The researchers — two physicians and an information security professional — outlined their concerns in a perspective piece published in the New England Journal of Medicine. The group cites a Ponemon Institute survey in which nearly 90% of participating healthcare organizations said they have suffered a data breach in the past two years as proof that cyberattacks in the healthcare industry are a growing and prominent threat.
Potential threats to healthcare information security
Some of the threats to the industry include denial of service attacks and ransomware, such as the WannaCry and Petya attacks.

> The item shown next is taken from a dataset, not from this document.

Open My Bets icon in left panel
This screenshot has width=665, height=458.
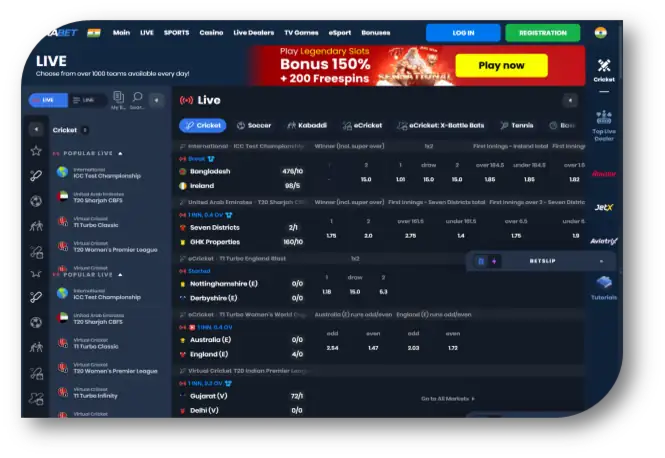tap(118, 100)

Both forms of attacks had public health implications as they could impair a healthcare organization’s ability to deliver efficient care, the group said, but they stopped short of exposing patient data.
If patient data is exposed, however, a cyberattack becomes more worrisome. One of the major public heath implications of such an attack is that protected health information is “durable” unlike, say, a credit card number that can be changed if the card is stolen or lost. However, medical history can be used to identify a patient years after the initial data breach, the researchers said.
Attackers could also manipulate patient data, such as potassium values, which could cause serious harm to patients’ health. Similarly, attackers could manipulate clinical systems like medical devices.
How organizations can reduce risk
While the researchers acknowledged that the challenge of protecting the healthcare industry from the rising number of threats is “complex” and that although there is no “silver bullet” that can stop all attacks, there are things organizations can do to reduce their risk.
Healthcare organizations should use best practice security procedures such as software update and data encryption, as well as do frequent backups. Improving password security by requiring frequent password changes can also help keep attackers out of a hospital system.
Finally, educating healthcare professionals about how attacks occur — such as clicking a malicious link in an email — can help reduce risk as well.
The researchers’ comments echo those of the Health Care Industry Cybersecurity Task Force, which called healthcare cybersecurity a “public health concern” that required “immediate and aggressive attention.” The task force outlined six imperatives to address the public health implications of cyberthreats, including improving awareness and education and developing a workforce that prioritizes cybersecurity.